2) Mais vous avez aussi un deuxième "instantané territorial", celui que nous offre le
document de Poloros, si on le considère isolément et en faisant abstraction des données précédentes,
comme El Salvador le prétend. Ainsi, après avoir ramené à leurs justes termes les interprétations de
nos adversaires sur la localisation du coteau de Lopez et du Cerro de Ribita, d'une part, et, compte
tenu des termes du titre de Poloros lui-mêmne, en ce qui concerne l'orientation de l'arpentage à partir
de la borne de Sisicruz, le résultat serait que la limite du terrain de Poloros ne dépasse la rivière
Torola vers le nord qu'à partir de la borne du Carrizal.
Mais en fait, ce deuxième "instantané" nous offre une image trompeuse. Il y apparaît
seulement la limite des terrains de Poloros, sans que n'y figure aucune des données du premier
instantané sur les limites des anciennes provinces. Et par conséquent, la photographie serait
incomplète, une image apparaissant au premier plan après avoir effacé une autre image, plus
importante, qui la précède dans le temps, c'est-à-dire la référence aux limites des provinces faites en
1734.

- _Données brutes_

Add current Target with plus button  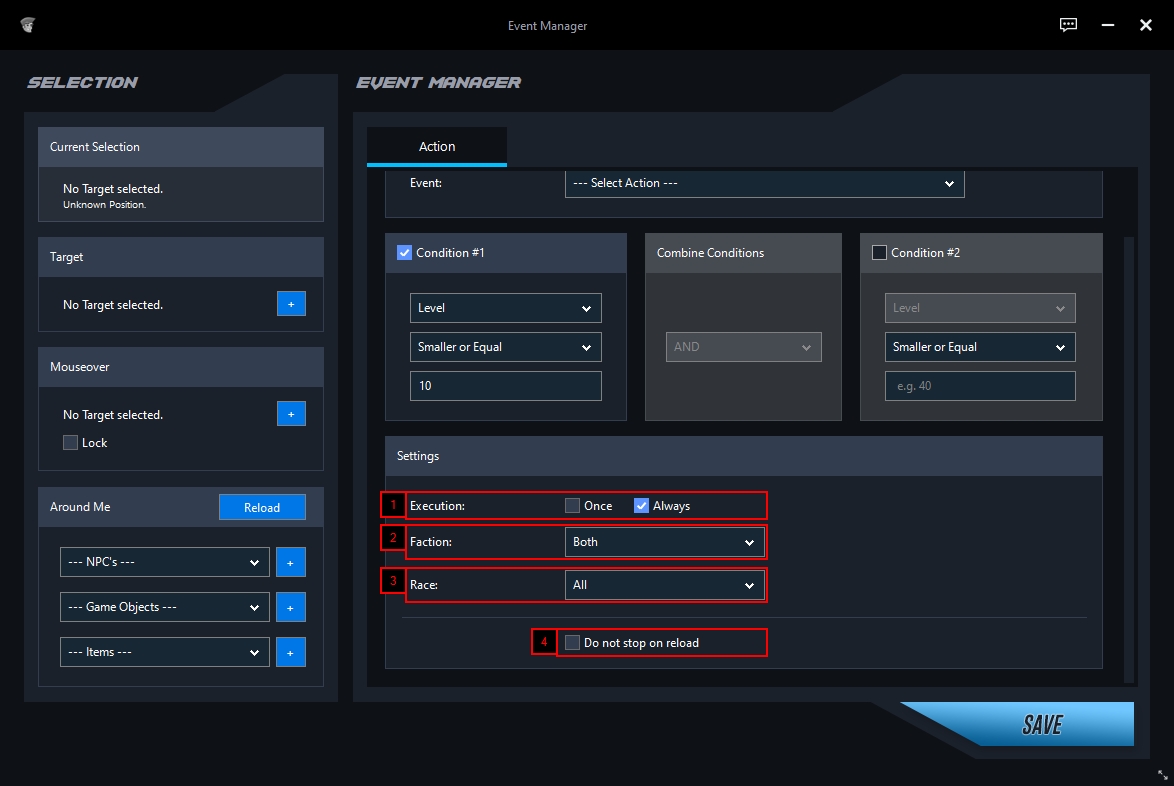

- _Tâche courte A_
Selon l'extrait sur le titre de Poloros, à partir de quelle borne la limite du terrain de Poloros dépasse-t-elle la rivière Torola vers le nord ?
- _Tâche courte B_
Reprenez l'extrait sur le titre de Poloros à la suite de sa dernière phrase, en conservant le même ton de plaidoirie.

- _Résultat obtenu A_
À partir de la borne du Carrizal.

- _Résultat obtenu B_
Monsieur le Président, Messieurs les Juges, appliquer l'uti possidetis juris comme les deux
Parties vous l'ont demandé, c'est décider en fonction du droit. Mais, en même temps, pour ce faire, il
faut remonter dans le temps et retrouver les faits passés, voire s'appuyer sur l'histoire mais sans la
modifier en écartant certains faits.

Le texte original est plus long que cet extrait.